I told him, “That still small voice told me to do something. I don’t know if it will work, but I know I don’t like the consequences when I don’t listen and obey immediately.”
Yah has been working with me a lot lately about listening for that still small voice and more importantly, obeying it exactly when I hear it. I did not hesitate, I did exactly what that still small voice whispered to my mind. I deleted the entire website ‘Healthy in Heart’ and started a new one with the same domain, then uploaded the backup. As simple as it was……..and……….
IT WORKED!
IT WORKED!
DID I MENTION IT WORKED?
I have found that Yah loves to step in when all else has failed. Isn’t that true? Isn’t that what you find to be His way as well? I was reminded of the scripture in II Chronicles 16:9a (Cepher)
“For the eyes of YAHUAH run to and fro throughout the whole earth, to show himself strong in the behalf of them whose heart is perfect toward him…”

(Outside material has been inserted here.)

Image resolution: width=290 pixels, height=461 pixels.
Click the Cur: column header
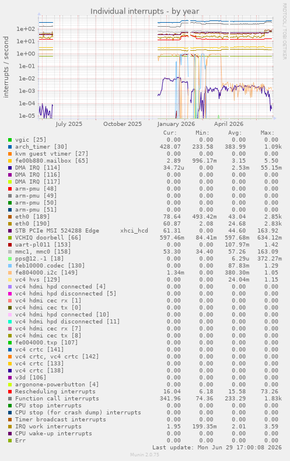pyautogui.click(x=170, y=133)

This website, everything on it, all the articles, even the most recent ones, the photos, not a single thing was out of place, incorrect, or showing a white screen. Not a single thing was lost. Everything was exactly the way it was before any of this had happened, and this website was fixed 100% before sundown! That initiated a fresh round of crying mingled with praise and worship to Yah! How great is our God??!!!!!
Hallelu-Yah!!!!
Alas, the church website was gone, and I cannot with any honesty say that I am sorry. I have no desire to bother with it again. I believe this is why Yah allowed them both to crash at the same time…..not to mention the church backup was no where to be found either in the Cloud or in my external hard drive. Yah slammed that door shut! Not only did Yah let me know that my work on that church website was done, in no uncertain terms, but He also let me know that He is not done with this one.

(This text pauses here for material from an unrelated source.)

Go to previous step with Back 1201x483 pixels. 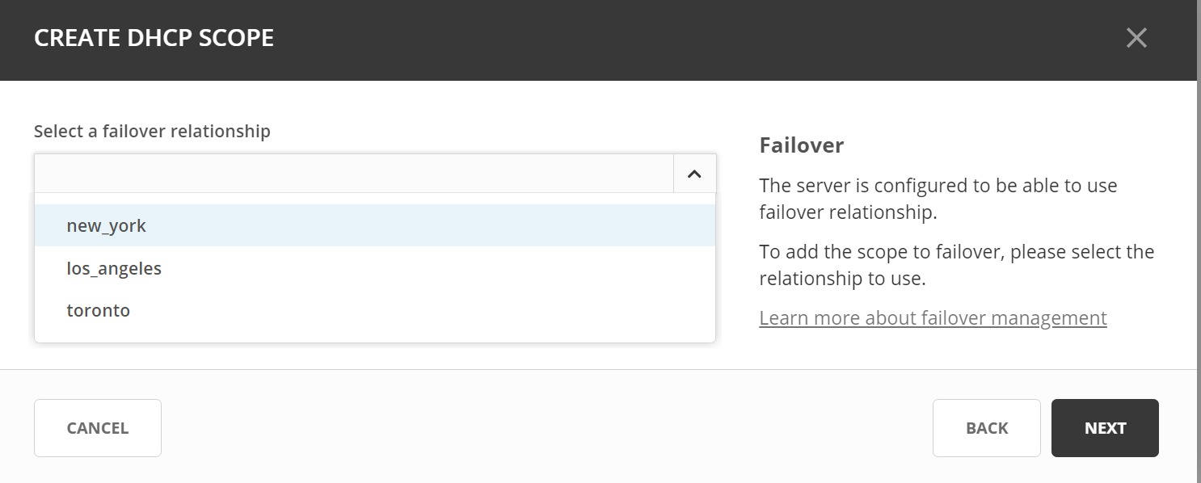pyautogui.click(x=986, y=428)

I have no desire to make money from this website or have any type of gain. I do hope that Yah will use this website to reach others with support, encouragement, and hope. It is very comforting to know you are not walking alone and that others understand what your struggles are. I knew that if we were going through this type of backlash with leaving the church, then others would be as well. I have no vision for this website beyond the giving of support and inspiration to others, but intuitively, I believe that Yah has a vision and a plan for what His will is and in what He wants accomplished through this website.
I don’t know His will, but I look forward to Him revealing it. I only need to remember that I am simply His humble messenger.